*** Opening SUPPLIED RECORDS ***
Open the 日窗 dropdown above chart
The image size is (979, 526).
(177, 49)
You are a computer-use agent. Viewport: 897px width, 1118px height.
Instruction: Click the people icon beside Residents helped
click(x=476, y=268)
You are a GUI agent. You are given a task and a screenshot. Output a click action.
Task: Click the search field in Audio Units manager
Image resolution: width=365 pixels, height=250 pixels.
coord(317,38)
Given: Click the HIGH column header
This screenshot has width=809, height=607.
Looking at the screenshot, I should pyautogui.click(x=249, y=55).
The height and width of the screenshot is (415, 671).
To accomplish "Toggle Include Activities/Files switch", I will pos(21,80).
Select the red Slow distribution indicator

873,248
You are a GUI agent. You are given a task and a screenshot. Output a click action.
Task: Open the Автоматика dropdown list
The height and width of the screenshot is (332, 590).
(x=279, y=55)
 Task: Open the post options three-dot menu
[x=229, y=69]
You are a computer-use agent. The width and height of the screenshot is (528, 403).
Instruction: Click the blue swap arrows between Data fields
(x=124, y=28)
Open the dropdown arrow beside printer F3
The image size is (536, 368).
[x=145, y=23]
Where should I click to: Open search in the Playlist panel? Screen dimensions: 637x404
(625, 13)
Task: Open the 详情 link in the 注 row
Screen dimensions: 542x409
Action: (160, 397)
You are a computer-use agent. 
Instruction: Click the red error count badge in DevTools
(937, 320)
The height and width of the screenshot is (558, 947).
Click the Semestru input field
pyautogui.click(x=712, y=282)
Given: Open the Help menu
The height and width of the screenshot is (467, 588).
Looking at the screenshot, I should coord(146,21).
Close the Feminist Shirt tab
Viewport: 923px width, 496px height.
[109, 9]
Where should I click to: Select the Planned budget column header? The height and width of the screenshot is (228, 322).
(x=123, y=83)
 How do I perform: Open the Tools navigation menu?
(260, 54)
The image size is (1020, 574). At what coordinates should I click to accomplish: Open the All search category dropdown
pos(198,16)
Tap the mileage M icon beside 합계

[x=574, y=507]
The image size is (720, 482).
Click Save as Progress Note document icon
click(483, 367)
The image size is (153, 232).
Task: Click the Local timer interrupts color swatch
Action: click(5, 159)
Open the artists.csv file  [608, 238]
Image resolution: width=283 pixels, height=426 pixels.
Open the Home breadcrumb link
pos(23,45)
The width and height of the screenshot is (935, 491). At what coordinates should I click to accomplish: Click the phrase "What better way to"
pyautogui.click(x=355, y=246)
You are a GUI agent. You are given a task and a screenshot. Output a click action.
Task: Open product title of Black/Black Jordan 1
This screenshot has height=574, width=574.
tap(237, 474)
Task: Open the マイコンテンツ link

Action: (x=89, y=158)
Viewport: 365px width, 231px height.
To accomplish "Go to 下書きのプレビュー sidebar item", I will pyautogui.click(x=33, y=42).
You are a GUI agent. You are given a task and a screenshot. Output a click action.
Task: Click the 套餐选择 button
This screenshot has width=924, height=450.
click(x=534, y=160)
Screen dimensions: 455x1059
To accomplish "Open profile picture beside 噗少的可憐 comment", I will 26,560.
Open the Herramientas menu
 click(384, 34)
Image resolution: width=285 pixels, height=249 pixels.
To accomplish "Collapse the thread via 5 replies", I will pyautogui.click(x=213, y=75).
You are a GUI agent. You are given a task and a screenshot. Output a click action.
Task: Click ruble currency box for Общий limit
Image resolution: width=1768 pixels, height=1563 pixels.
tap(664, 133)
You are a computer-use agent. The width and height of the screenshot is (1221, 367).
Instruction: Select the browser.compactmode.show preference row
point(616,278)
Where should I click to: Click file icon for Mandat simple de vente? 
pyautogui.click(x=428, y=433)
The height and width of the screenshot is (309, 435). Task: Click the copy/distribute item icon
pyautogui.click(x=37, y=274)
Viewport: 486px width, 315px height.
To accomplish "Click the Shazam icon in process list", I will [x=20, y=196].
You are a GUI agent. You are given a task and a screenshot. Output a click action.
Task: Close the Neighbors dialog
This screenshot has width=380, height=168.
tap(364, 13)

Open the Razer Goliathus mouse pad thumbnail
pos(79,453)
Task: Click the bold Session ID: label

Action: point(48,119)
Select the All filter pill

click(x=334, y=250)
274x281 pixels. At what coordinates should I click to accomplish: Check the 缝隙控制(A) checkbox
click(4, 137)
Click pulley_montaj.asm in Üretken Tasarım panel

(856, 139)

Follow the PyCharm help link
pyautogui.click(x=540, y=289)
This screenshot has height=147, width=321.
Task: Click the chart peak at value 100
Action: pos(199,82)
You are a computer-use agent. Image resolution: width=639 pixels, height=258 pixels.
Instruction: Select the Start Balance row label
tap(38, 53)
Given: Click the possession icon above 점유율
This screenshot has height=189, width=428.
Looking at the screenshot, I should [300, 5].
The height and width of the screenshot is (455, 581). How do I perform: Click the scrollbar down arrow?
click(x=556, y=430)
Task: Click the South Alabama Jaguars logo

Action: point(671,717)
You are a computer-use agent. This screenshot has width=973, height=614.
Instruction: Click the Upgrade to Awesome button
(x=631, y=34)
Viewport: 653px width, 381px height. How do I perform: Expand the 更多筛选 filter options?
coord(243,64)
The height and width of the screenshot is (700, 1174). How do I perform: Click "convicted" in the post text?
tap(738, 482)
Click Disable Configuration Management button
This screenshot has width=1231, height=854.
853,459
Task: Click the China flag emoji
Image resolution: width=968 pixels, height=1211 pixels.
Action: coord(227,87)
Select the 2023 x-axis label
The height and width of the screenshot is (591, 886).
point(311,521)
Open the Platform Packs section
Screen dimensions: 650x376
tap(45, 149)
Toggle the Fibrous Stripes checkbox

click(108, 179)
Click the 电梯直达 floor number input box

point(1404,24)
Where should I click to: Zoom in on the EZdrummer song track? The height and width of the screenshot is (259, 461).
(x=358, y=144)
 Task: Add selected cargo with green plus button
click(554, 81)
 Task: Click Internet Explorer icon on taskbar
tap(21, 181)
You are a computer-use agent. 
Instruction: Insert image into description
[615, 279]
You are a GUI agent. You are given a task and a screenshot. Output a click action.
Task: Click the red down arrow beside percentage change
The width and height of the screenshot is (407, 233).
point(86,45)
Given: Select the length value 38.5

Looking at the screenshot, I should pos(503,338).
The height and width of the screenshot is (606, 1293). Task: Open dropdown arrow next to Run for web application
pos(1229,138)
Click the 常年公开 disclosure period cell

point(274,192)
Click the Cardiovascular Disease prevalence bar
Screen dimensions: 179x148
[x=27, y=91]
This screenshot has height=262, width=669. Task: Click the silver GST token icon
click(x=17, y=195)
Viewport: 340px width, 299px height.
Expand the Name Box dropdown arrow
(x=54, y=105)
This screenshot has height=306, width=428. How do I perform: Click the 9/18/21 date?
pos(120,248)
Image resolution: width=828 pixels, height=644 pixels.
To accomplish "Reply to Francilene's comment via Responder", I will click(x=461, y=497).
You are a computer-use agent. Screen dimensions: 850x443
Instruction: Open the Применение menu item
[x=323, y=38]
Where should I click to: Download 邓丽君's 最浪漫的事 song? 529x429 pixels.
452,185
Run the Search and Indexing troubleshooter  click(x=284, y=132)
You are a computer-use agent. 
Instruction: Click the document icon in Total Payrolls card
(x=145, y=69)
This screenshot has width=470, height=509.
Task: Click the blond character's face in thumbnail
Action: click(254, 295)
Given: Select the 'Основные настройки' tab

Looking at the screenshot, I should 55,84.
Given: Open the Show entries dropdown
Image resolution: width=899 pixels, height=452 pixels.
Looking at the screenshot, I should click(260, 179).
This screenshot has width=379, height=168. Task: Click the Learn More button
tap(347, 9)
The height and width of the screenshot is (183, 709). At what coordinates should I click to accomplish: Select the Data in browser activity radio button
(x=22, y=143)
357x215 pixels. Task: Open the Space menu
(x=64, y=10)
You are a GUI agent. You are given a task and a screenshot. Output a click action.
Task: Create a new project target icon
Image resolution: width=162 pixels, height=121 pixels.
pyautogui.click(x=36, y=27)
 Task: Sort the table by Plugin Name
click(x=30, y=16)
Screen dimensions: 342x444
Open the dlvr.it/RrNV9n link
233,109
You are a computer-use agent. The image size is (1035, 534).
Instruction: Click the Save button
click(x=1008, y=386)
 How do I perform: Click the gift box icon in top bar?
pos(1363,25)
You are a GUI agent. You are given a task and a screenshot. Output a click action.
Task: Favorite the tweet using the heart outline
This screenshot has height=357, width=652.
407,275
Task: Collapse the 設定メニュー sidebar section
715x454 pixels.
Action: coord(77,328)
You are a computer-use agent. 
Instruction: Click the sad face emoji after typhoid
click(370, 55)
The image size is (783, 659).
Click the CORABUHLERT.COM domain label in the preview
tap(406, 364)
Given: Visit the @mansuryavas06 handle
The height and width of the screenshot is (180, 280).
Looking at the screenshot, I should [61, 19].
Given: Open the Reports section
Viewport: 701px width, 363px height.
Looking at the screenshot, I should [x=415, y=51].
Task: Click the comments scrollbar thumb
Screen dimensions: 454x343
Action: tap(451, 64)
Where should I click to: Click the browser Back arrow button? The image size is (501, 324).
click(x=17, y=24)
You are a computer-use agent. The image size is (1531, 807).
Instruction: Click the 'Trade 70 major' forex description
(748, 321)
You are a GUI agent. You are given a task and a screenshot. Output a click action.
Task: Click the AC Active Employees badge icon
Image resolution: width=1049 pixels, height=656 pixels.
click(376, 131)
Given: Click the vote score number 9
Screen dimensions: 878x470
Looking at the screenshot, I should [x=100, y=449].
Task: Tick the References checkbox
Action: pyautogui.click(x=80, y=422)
*** Closing SUPPLIED RECORDS ***
§ **INSTRUCTIONS TO FOLLOW**:
All lines of the entries containing the string "sidebar" must be shown in full.

§ **ANSWER BELOW**:
To accomplish "Go to 下書きのプレビュー sidebar item", I will pyautogui.click(x=33, y=42).
Task: Collapse the 設定メニュー sidebar section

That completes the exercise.